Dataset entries
________________________________________
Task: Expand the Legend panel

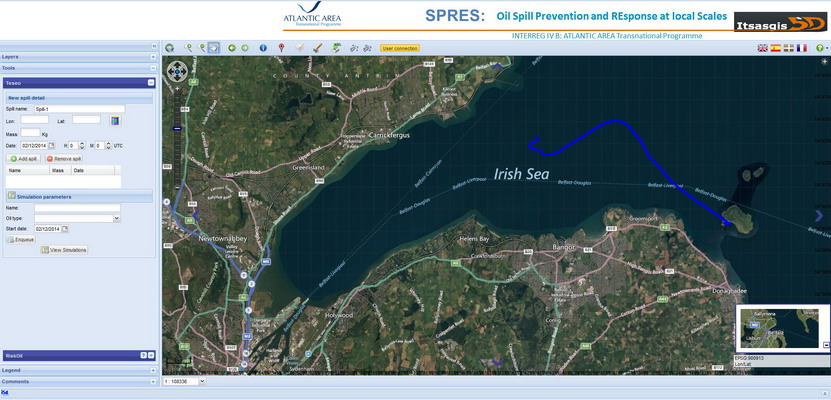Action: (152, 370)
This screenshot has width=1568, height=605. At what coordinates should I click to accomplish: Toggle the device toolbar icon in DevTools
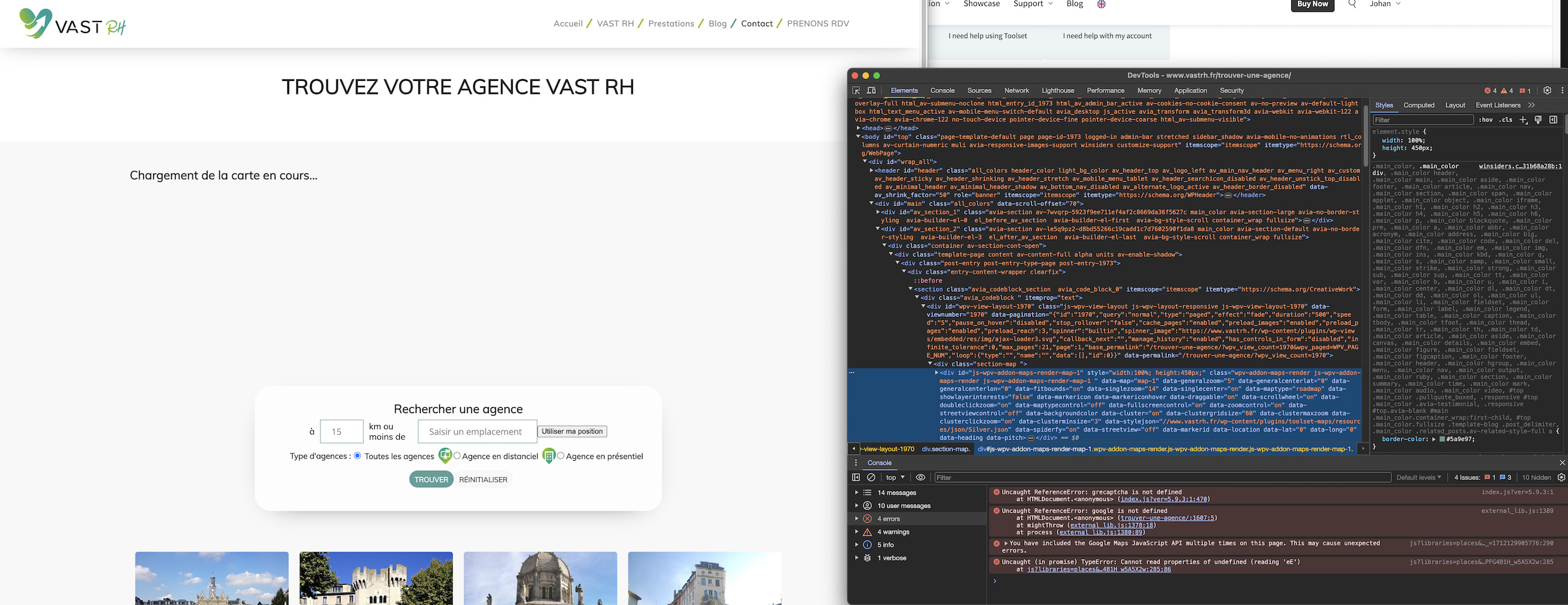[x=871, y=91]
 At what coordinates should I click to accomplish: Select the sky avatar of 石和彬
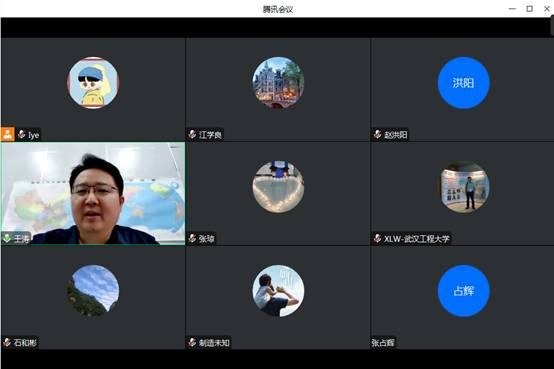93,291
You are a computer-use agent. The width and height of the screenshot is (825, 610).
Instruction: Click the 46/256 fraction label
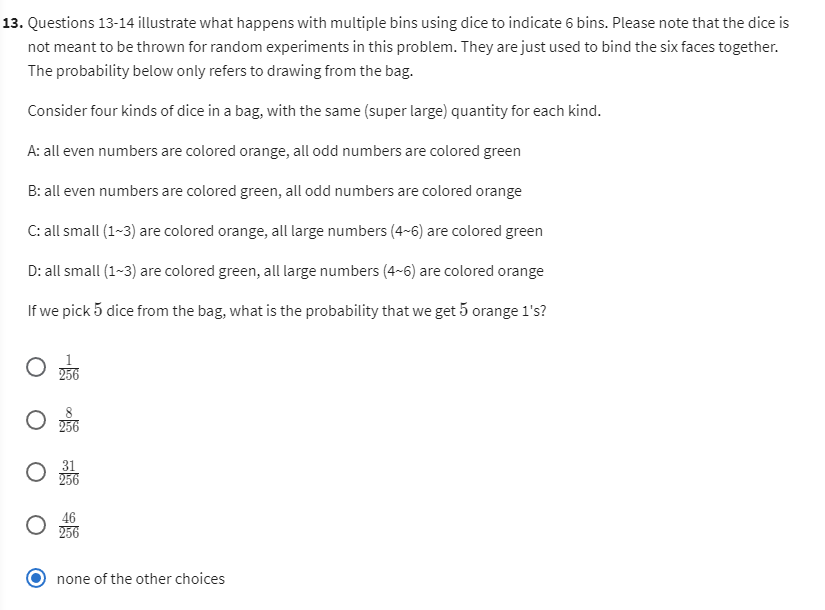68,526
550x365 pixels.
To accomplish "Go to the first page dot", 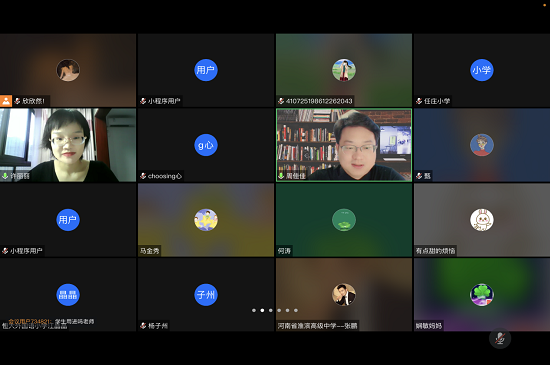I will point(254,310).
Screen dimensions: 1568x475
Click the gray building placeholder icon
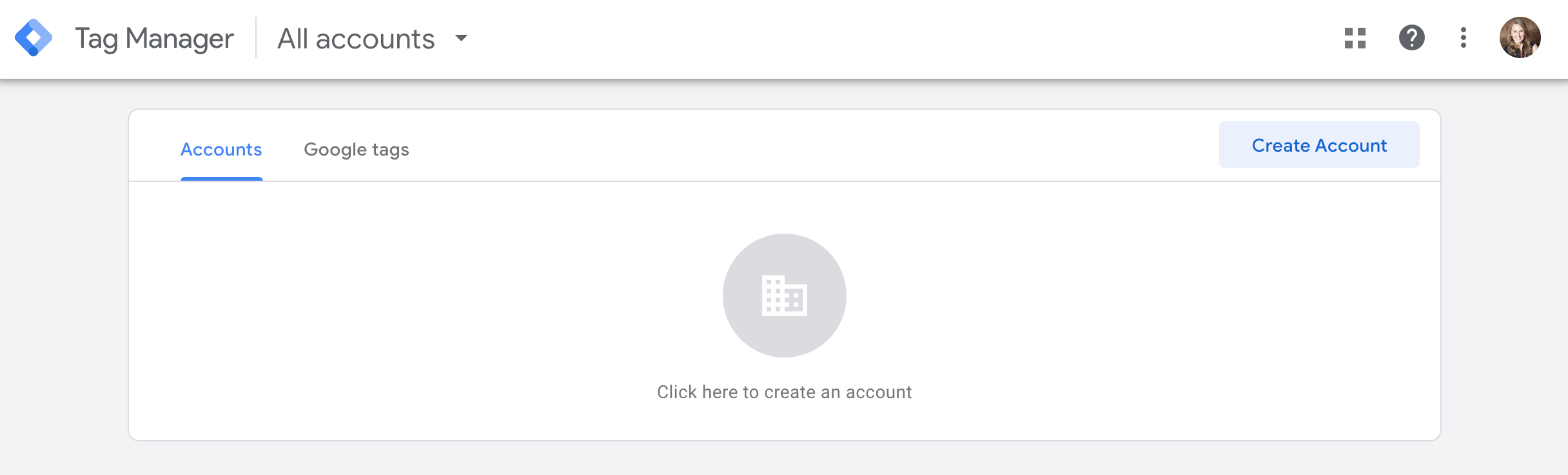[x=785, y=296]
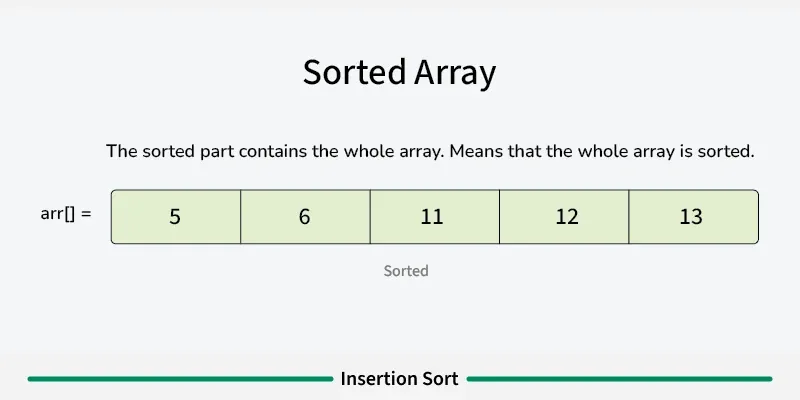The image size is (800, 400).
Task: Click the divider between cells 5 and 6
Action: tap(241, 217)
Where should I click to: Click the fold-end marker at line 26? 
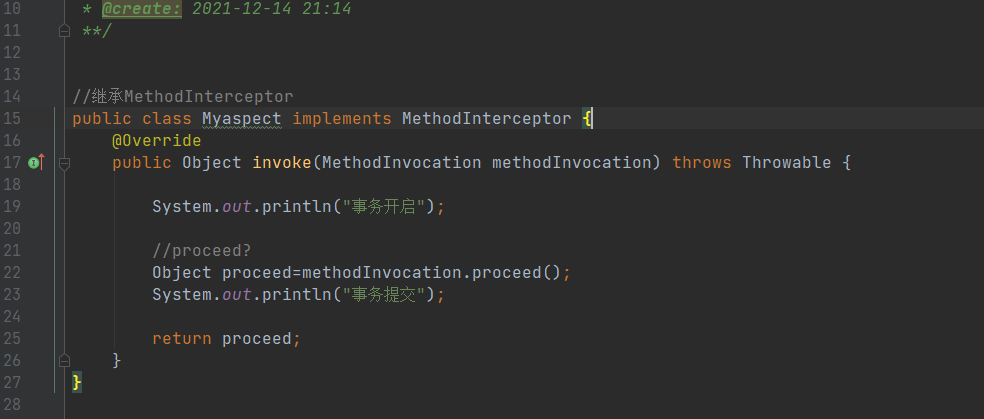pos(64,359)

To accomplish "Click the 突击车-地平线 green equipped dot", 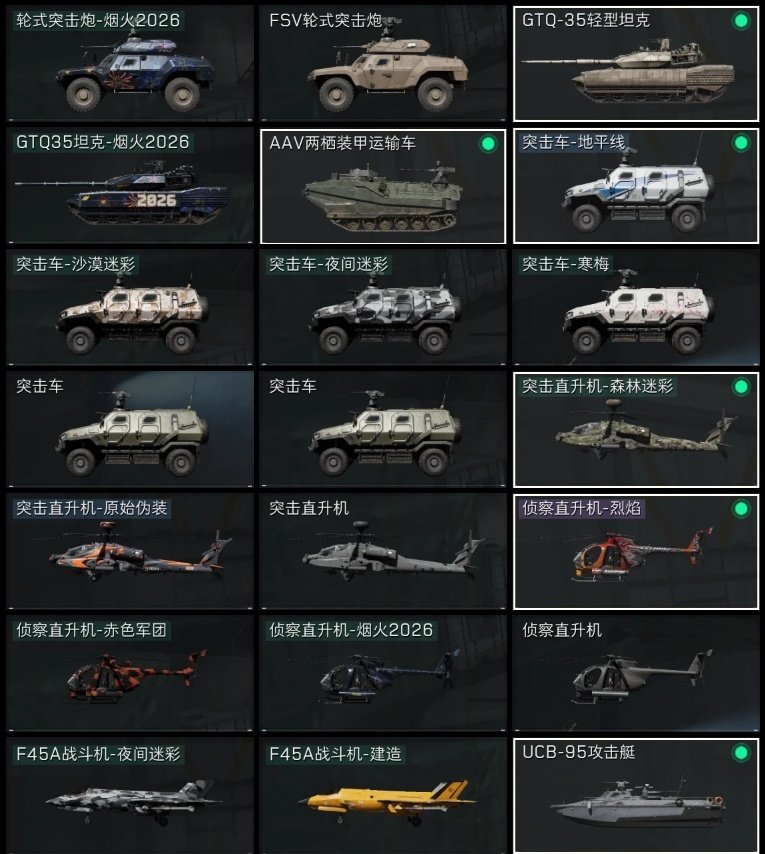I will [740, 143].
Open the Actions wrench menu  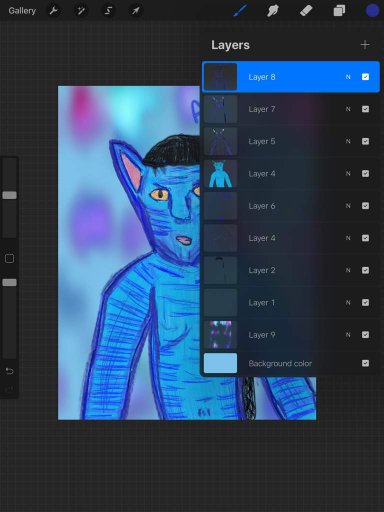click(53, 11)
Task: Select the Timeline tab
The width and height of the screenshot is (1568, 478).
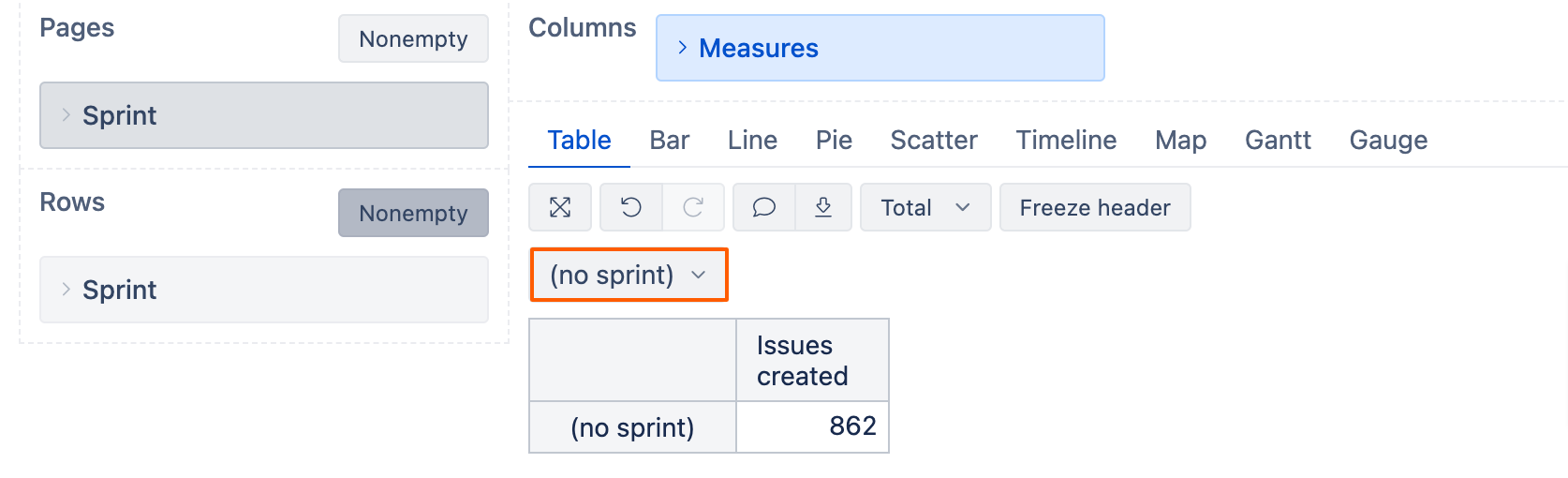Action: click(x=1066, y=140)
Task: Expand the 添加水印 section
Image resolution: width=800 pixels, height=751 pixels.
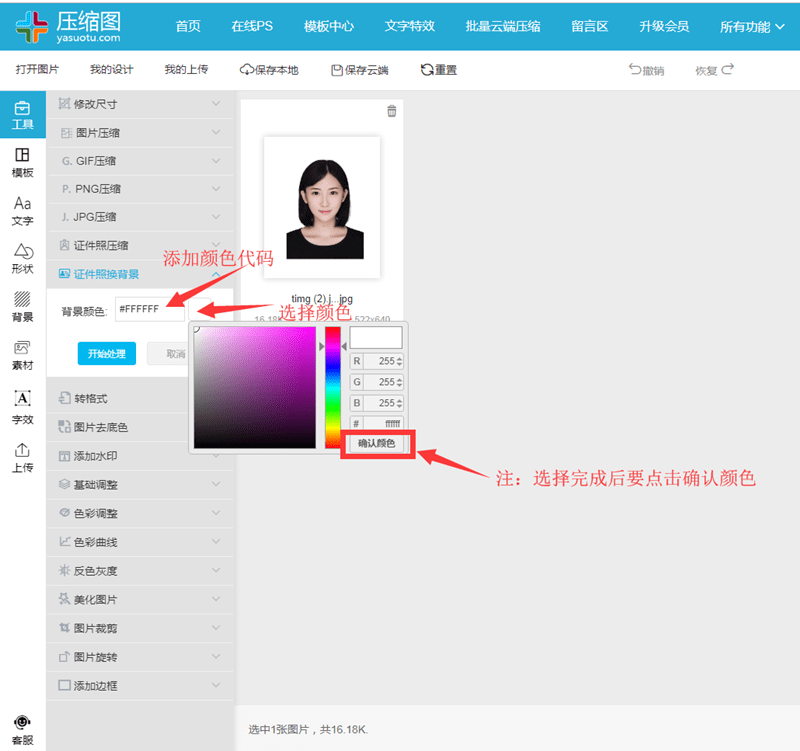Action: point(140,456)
________________________________________
• [The problem] From the line containing "Image resolution: width=800" down to the end of the data above, reproduce each line exactly; no pictures.

• [Solved problem]
Image resolution: width=800 pixels, height=751 pixels.
Action: point(140,456)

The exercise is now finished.